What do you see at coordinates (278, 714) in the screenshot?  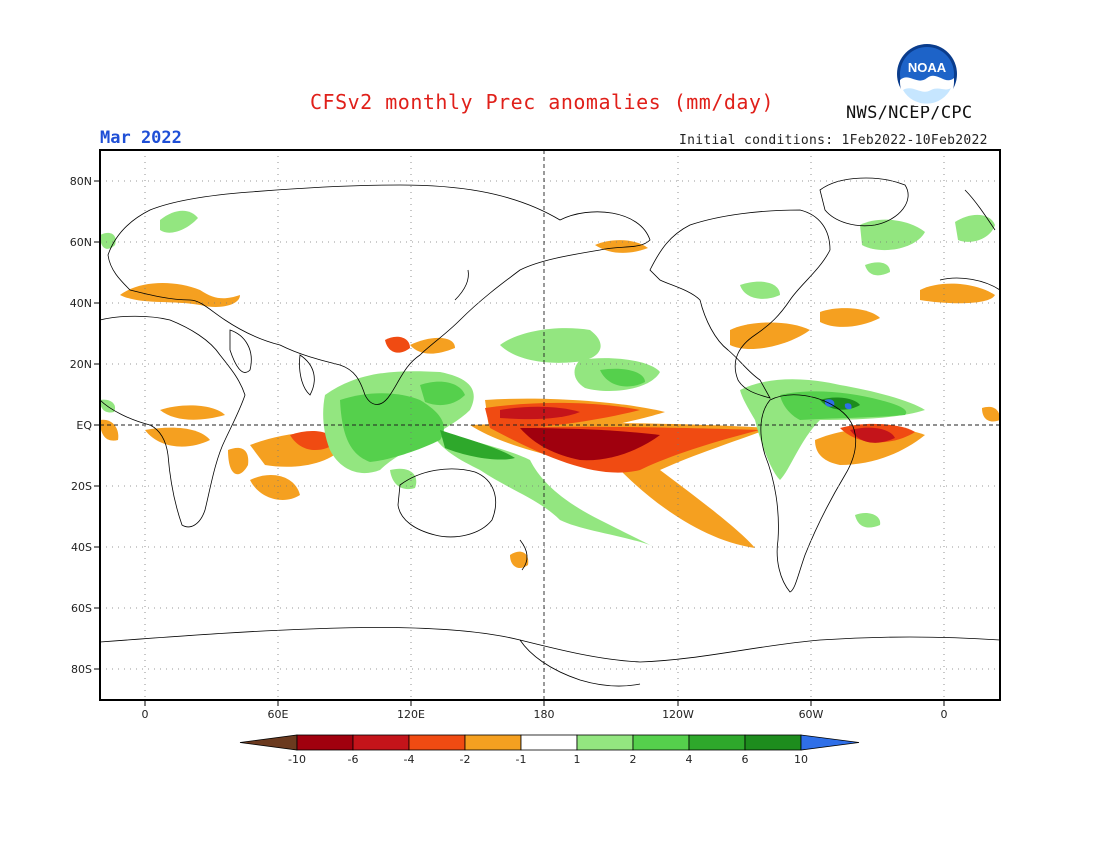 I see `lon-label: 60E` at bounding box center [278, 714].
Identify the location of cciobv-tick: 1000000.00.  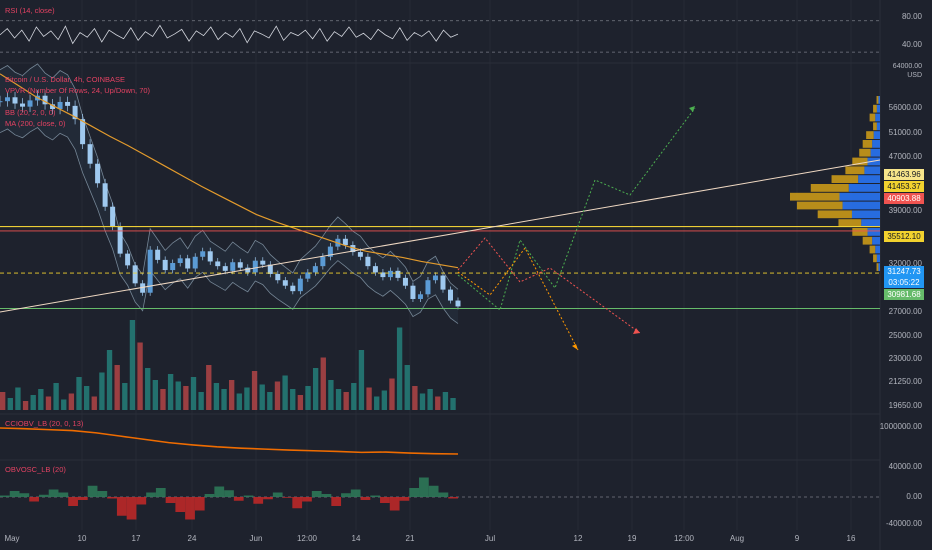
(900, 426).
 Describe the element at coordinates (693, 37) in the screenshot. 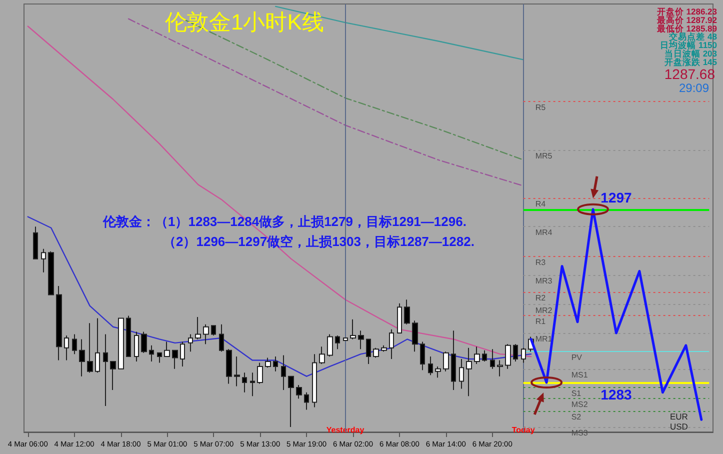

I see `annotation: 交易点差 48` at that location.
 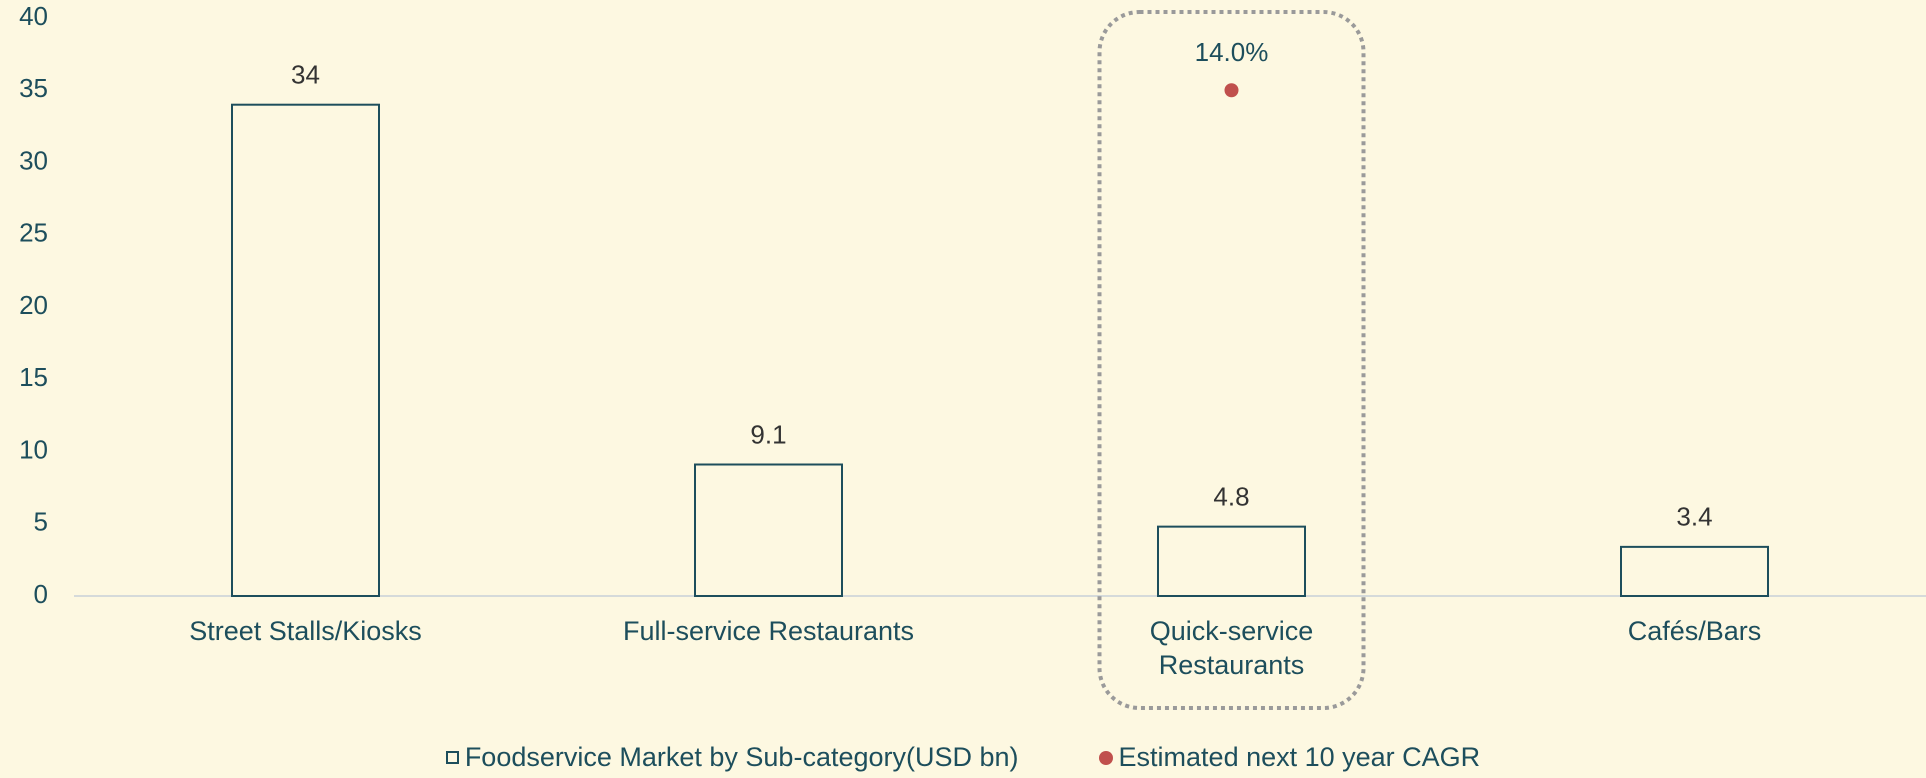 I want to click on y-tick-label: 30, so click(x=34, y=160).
■ ■ ■
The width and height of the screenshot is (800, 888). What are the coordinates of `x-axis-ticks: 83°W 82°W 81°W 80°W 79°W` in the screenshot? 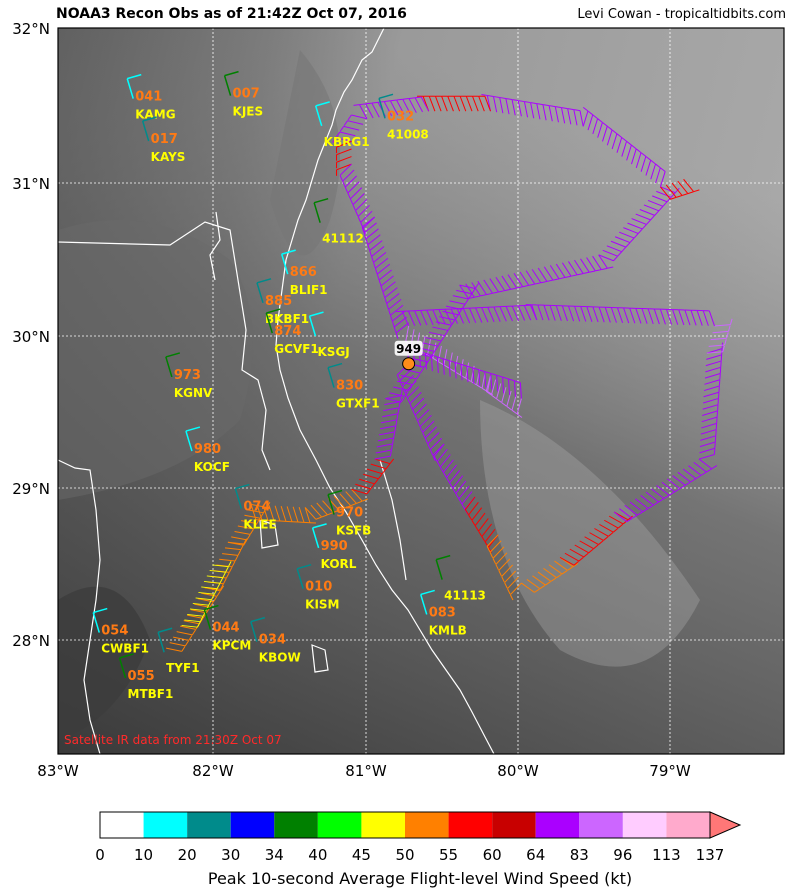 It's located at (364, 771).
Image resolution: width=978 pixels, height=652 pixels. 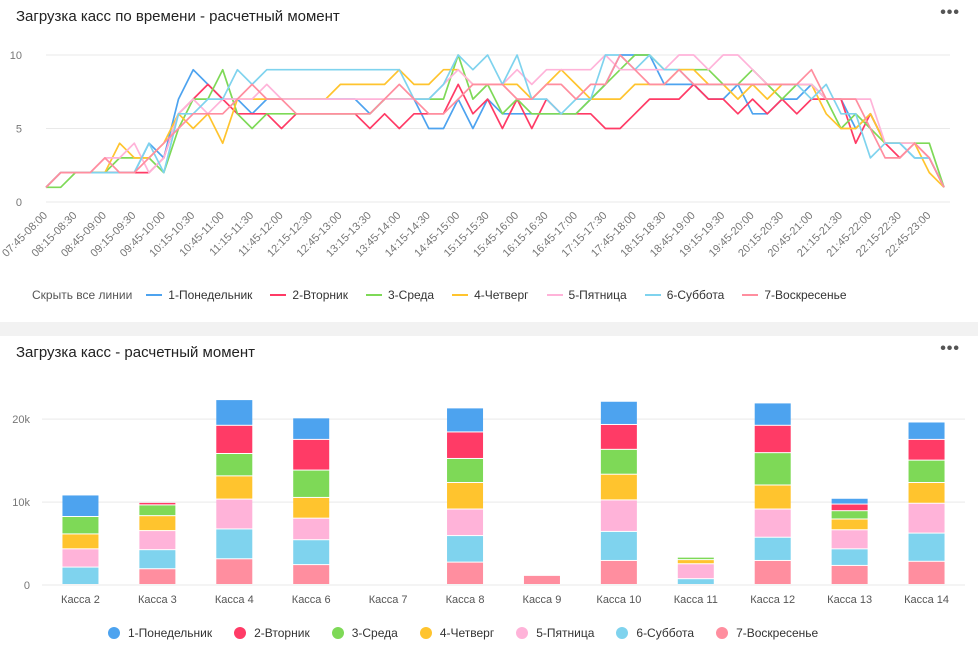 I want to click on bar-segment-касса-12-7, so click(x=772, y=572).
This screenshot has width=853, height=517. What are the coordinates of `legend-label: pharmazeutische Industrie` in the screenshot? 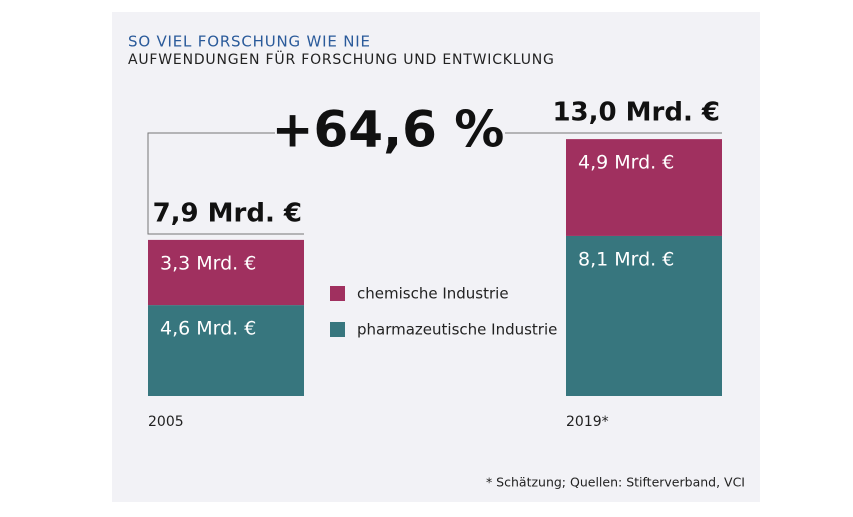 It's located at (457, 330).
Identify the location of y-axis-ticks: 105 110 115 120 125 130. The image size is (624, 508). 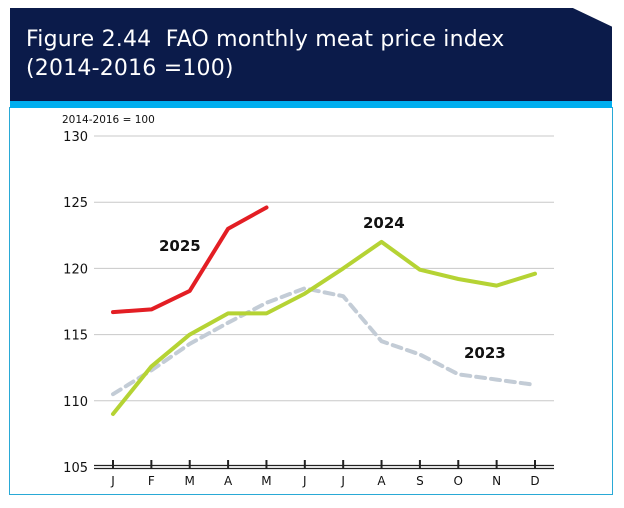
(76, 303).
■ ■ ■
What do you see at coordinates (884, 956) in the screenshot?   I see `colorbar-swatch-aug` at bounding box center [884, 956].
■ ■ ■
BRIEF.
Rewrite the items as a numbered list, starting from the line with "Describe the element" up to and including the line with "I want to click on y-tick-label: 30, so", with blank lines left out. Leave the pictures out of your answer.

RESPONSE BOX.
1.  Describe the element at coordinates (693, 37) in the screenshot. 
2. I see `annotation: 交易点差 48` at that location.
3.   I want to click on y-tick-label: 30, so click(x=34, y=160).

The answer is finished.